На первую часть вопроса самаряне закричали почти разом, что сотник Порецкий им добр, что при недавнем набеге калмыков и башкирцев Юрко Порецкий бился с ними крепко, за стенами кремля не прятался, не то, что воевода Алфимов, который отсиделся на раскатной башне все сражение.
— Так что же он теперь не с вами, а откатился, будто обгорелая головешка, от общего костра и дымом своим только глаза ест? — спросил Степан Тимофеевич, и от тона, с каким проговорил атаман, на Юрка Порецкого пахнуло могильным холодом.
— Должно, Степан Тимофеевич, в душе у него есть какая-то, нам неведомая, перегородочка, — за всех сказал Михаил Хомутов, выступив вперед и становясь рядом с Порецким.
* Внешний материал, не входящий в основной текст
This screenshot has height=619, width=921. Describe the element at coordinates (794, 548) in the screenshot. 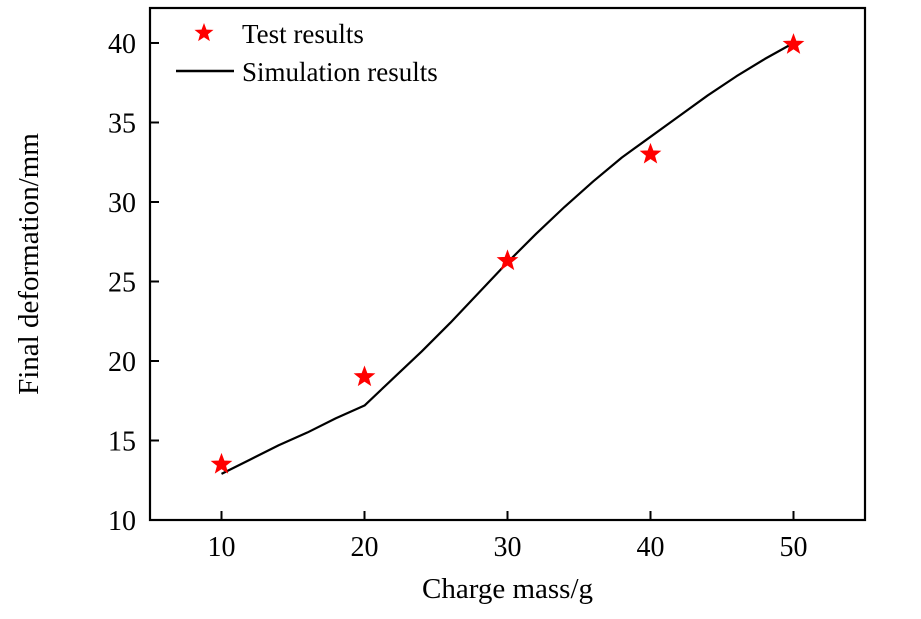

I see `x-tick-label: 50` at that location.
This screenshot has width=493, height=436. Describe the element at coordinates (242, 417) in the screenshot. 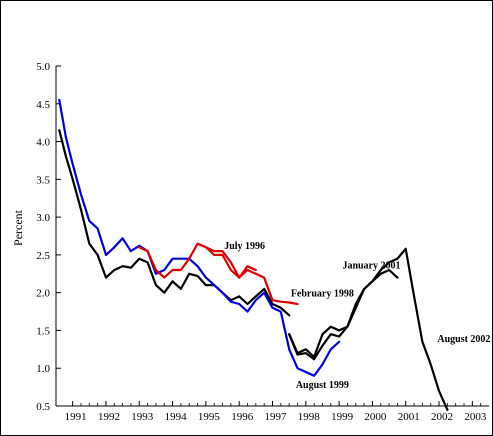

I see `x-tick-label: 1996` at that location.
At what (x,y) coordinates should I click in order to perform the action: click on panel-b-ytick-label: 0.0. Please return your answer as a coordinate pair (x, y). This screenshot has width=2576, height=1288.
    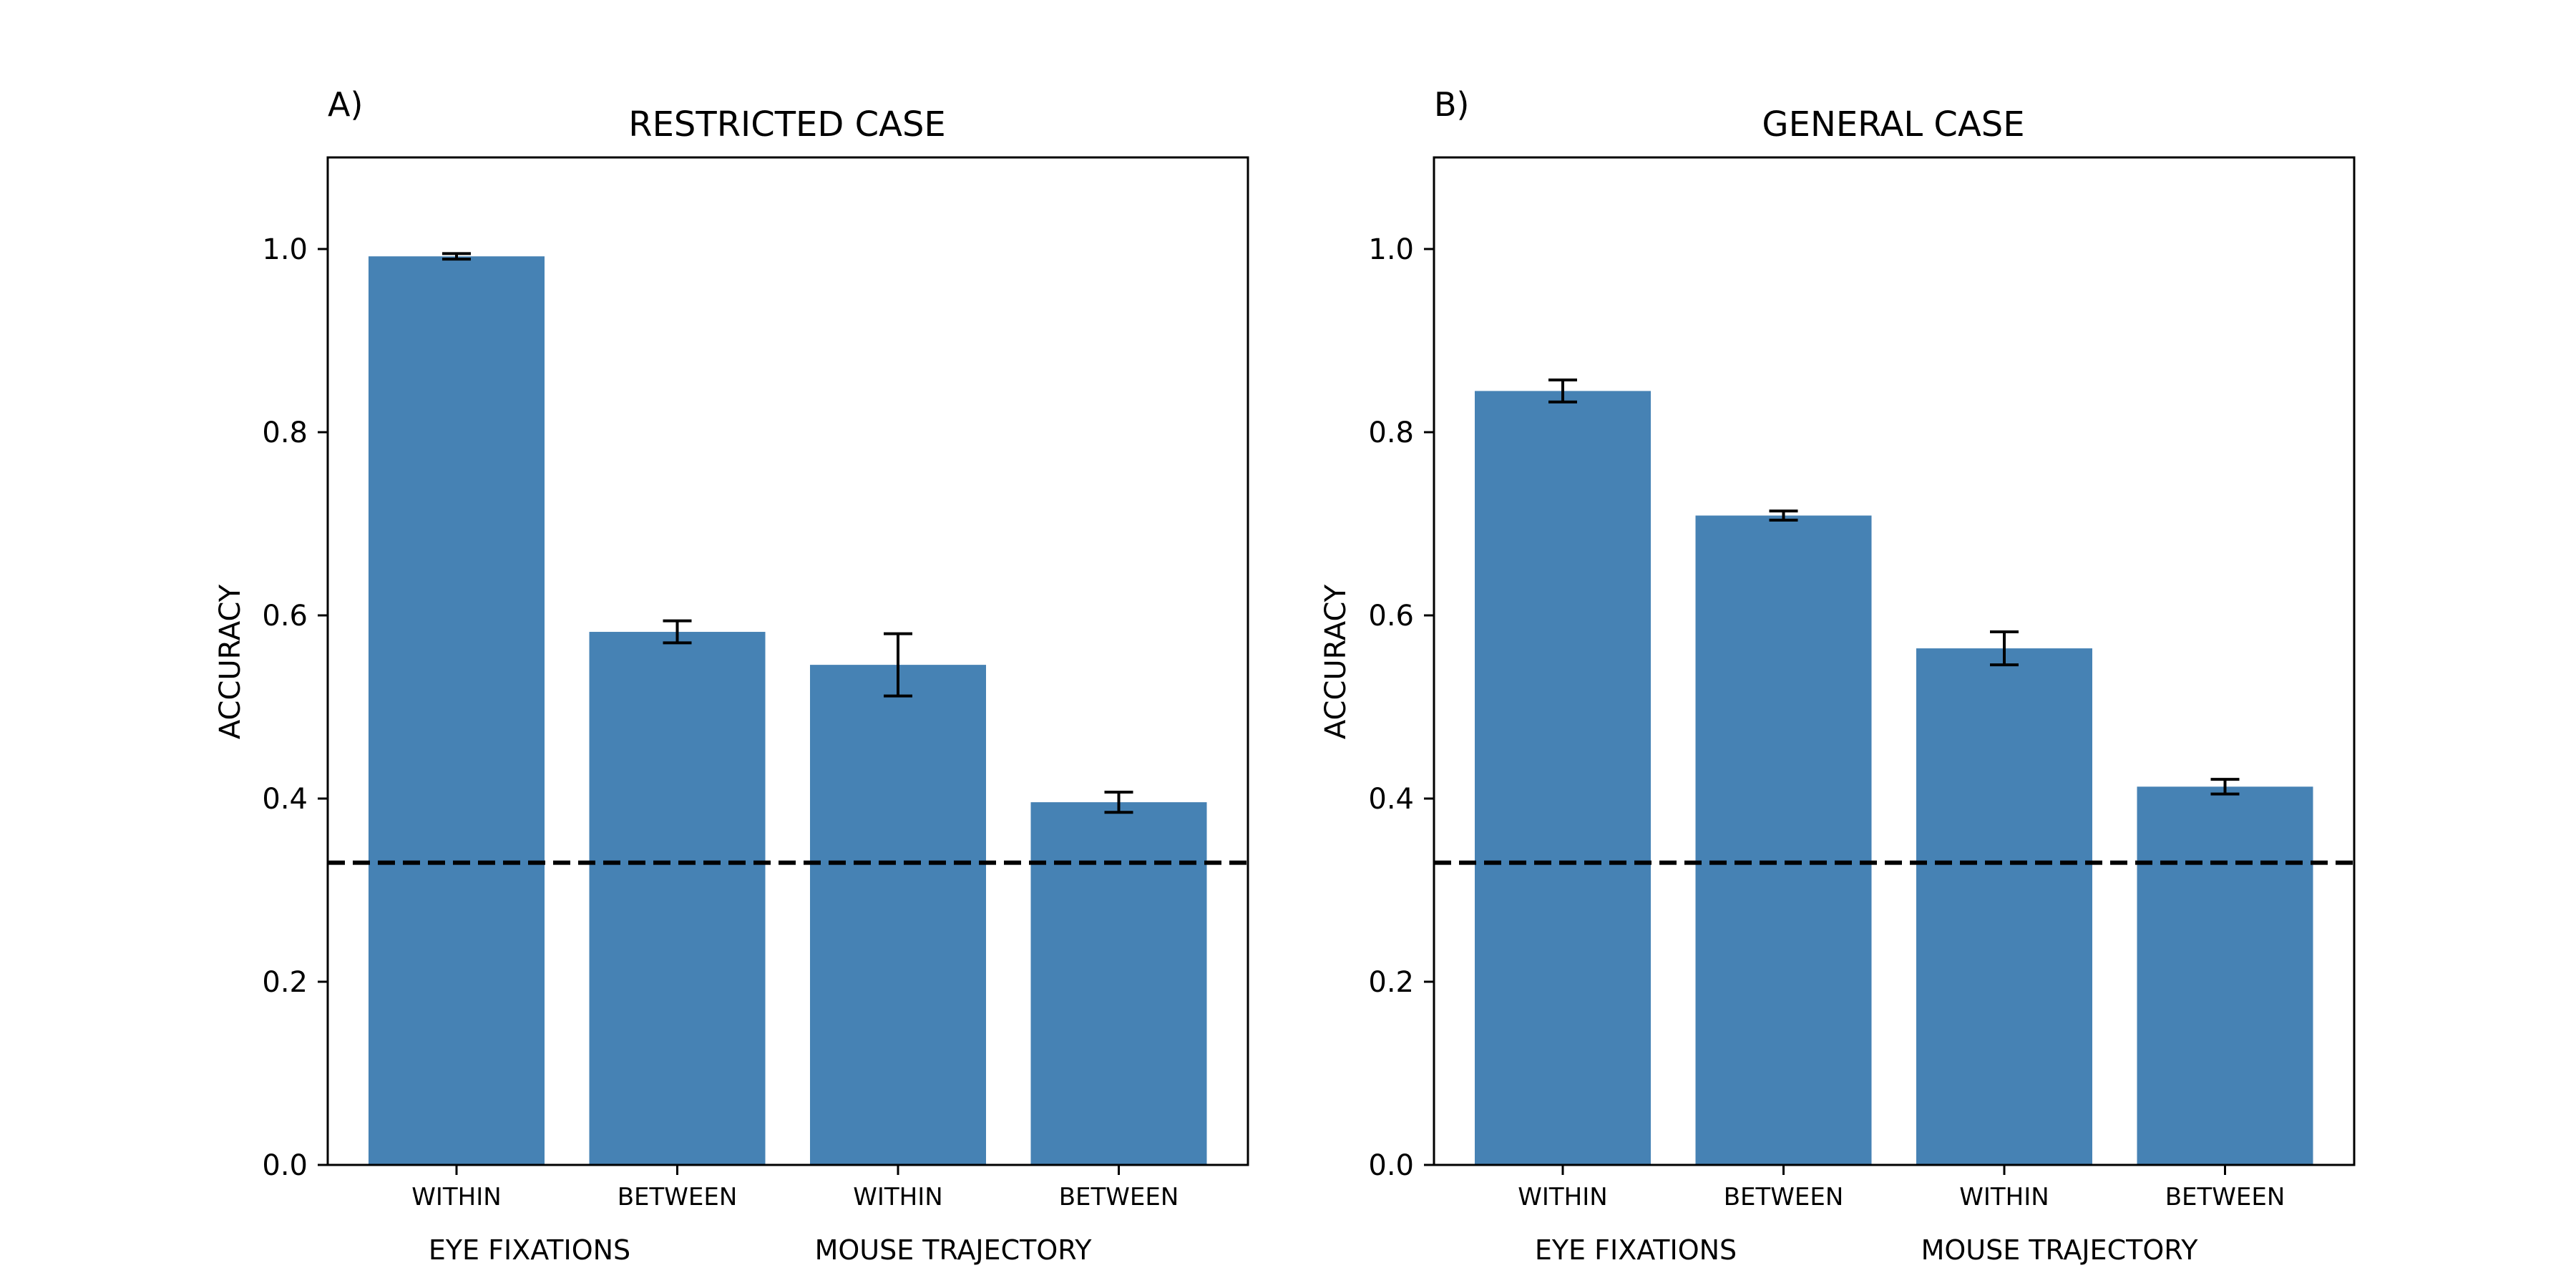
    Looking at the image, I should click on (1391, 1166).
Михаил решил, сколь возможно, спасать сотника, к которому всегда относился с уважением, как к старшему по возрасту и опытному в ратном деле, хотя Порецкий не вступился, когда рейтары Циттеля и дети боярские вязали их с Пастуховым. — Нас с покойным ныне сотником Михаилом Пастуховым служба давно сталкивала с твоими молодцами, Степан Тимофеевич, и в Астрахани, и на К улалинском острове, и в Царицыне, где мы едва успели с пленными казаками сойти от вас… Мы довольно пригляделись и притерлись друг к дружке. А ему вы в новизну, еще не все обдумано да прикинуто… Не суди его сгоряча, Степан Тимофеевич, городу от сотника Порецкого вреда не будет, а службу он знает отменно, — и поклонился, отступил на шаг, встал позади сотника. Вся площадь затаилась в ожидании и в смятении.